I mercati hanno reagito con un pugno chiuso in tempo reale. I mercati azionari hanno resistito abbastanza bene fino a quando a Powell è stato chiesto se la Fed avesse preso in considerazione la possibilità di modificare il ritmo della sua riduzione di bilancio, nota come restrizione quantitativa, o QT. Powell ha sostanzialmente detto di no, e in ogni caso non importa perché le vendite di obbligazioni della Fed non hanno un grande impatto sulle condizioni di credito.
È stato allora che i prezzi delle azioni hanno preso un'altra testata, aggravando il loro declino autunnale. Più importante, i rendimenti dei buoni del Tesoro a cinque e dieci anni sono calati bruscamente prima di riprendersi per poi chiudere ancora in calo. In altre parole, Powell e i dirigenti della Fed potrebbero pensare che siano loro a fissare i tassi d'interesse, ma i mercati dicono, scusate, siamo noi a farlo.

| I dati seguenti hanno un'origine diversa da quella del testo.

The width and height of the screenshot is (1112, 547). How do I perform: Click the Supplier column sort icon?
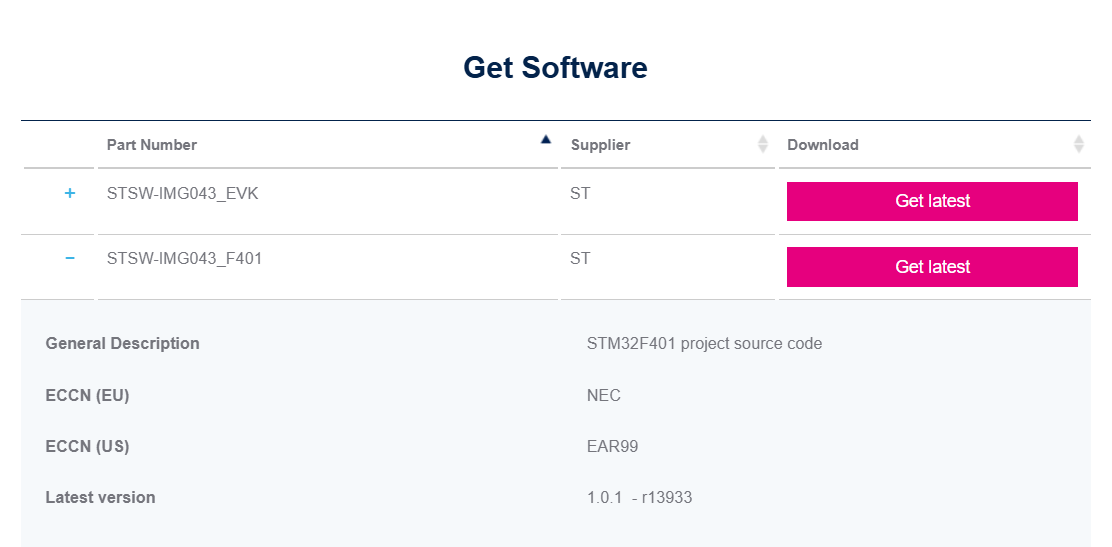point(763,145)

I mercati sembrano anche dire che non sono sicuri che Powell e la Fed apprezzino i rischi economici derivanti dall'inasprimento delle condizioni finanziarie. Il mercato del debito societario ad alto rendimento è un morto che cammina, e il mercato dei prestiti con leva finanziaria non sta molto meglio.
La Fed non dovrebbe reagire eccessivamente ad una correzione del mercato azionario, ma si potrebbe pensare che l'evidente stress nei mercati del credito risveglierebbe Powell dalla sua apparente indifferenza. O almeno motivarlo a offrire una spiegazione migliore di quella per cui i mercati finanziari e il bilancio della Fed sono due cose diverse.

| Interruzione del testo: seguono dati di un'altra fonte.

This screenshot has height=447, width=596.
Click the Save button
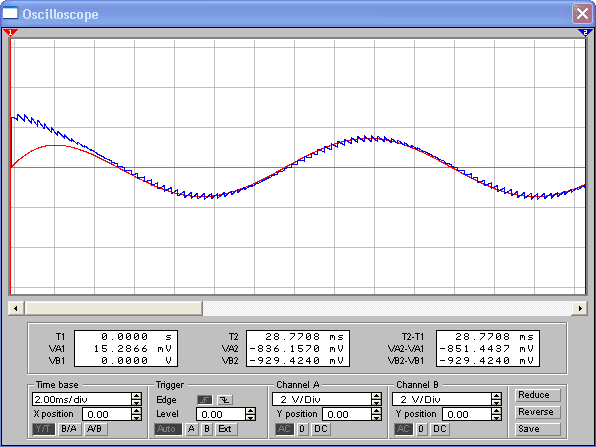coord(538,429)
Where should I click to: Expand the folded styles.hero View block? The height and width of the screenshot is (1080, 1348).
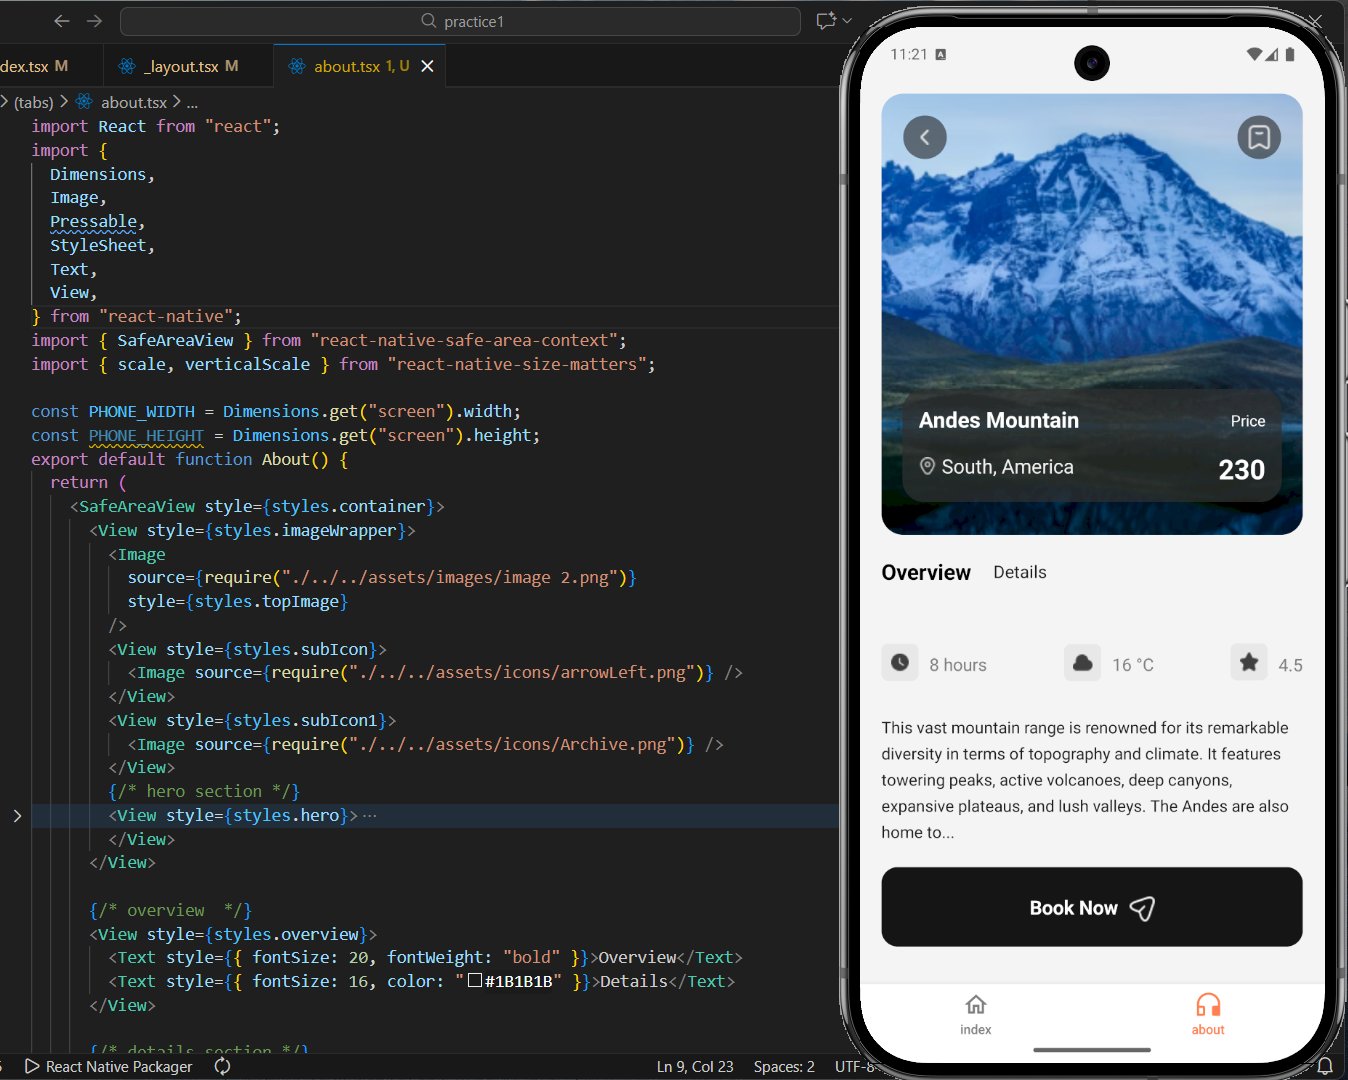(17, 816)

Anche se Powell ha negato questa cosa, come dovrebbe, è probabile che la posizione fortemente da falchi della Fed sia stata anche una risposta deliberata alla richiesta pubblica di Donald Trump di non aumentare i tassi. La dichiarazione della FOMC è stata unanime e appena cambiata da quella di novembre, nonostante la crescente ansia del mercato. Abbiamo detto che i tweet di Trump sui tassi di interesse sarebbero stati controproducenti, e così è stato.
Forse Powell e la Fed hanno ragione, ma il record degli economisti della Fed negli ultimi 10 anni in qualità di previsore economico non ispira molta fiducia. Per anni dopo la crisi finanziaria, la Fed aveva previsto una crescita esuberante che non si è mai materializzata, sopravvalutando l'impatto stimolante dell'acquisto di obbligazioni e dei tassi zero.
Negli ultimi due anni la Fed ha sottovalutato la crescita in quanto ha mancato di valutare l'impatto sul lato dell'offerta della deregolamentazione e dei tagli fiscali sul capitale e per le imprese. Ora la Fed ritiene che l'economia sia abbastanza robusta da assorbire la doppia mazzata monetaria, quella di tassi di interesse e QT più elevati. Ci sentiremmo più sicuri se l'esperimento che stanno intraprendendo fosse stato tentato in precedenza.
Tutto ciò significa più volatilità dei mercati in futuro, e la buona notizia è che l'economia statunitense può probabilmente sopportare questo aumento dei tassi di 25 punti base, per quanto mal ponderato. Ma la reazione del mercato ricorda che il bollettino della vittoria della Fed per la sua politica monetaria post-crisi è stato prematuro.
Il test del mercato non è solo quando i tassi erano pari a zero e il bilancio stava salendo a 4.500 miliardi di dollari di attività. La vera misura del successo o del fallimento è ciò che accade alla fine del ciclo monetario, quando la banca centrale deve riavvolgere le misure straordinarie che per tanto tempo si sono rese necessarie. L'esperimento monetario della Fed targato Ben Bernanke-Janet Yellen-Jerome Powell sta affrontando solo ora il vero stress test.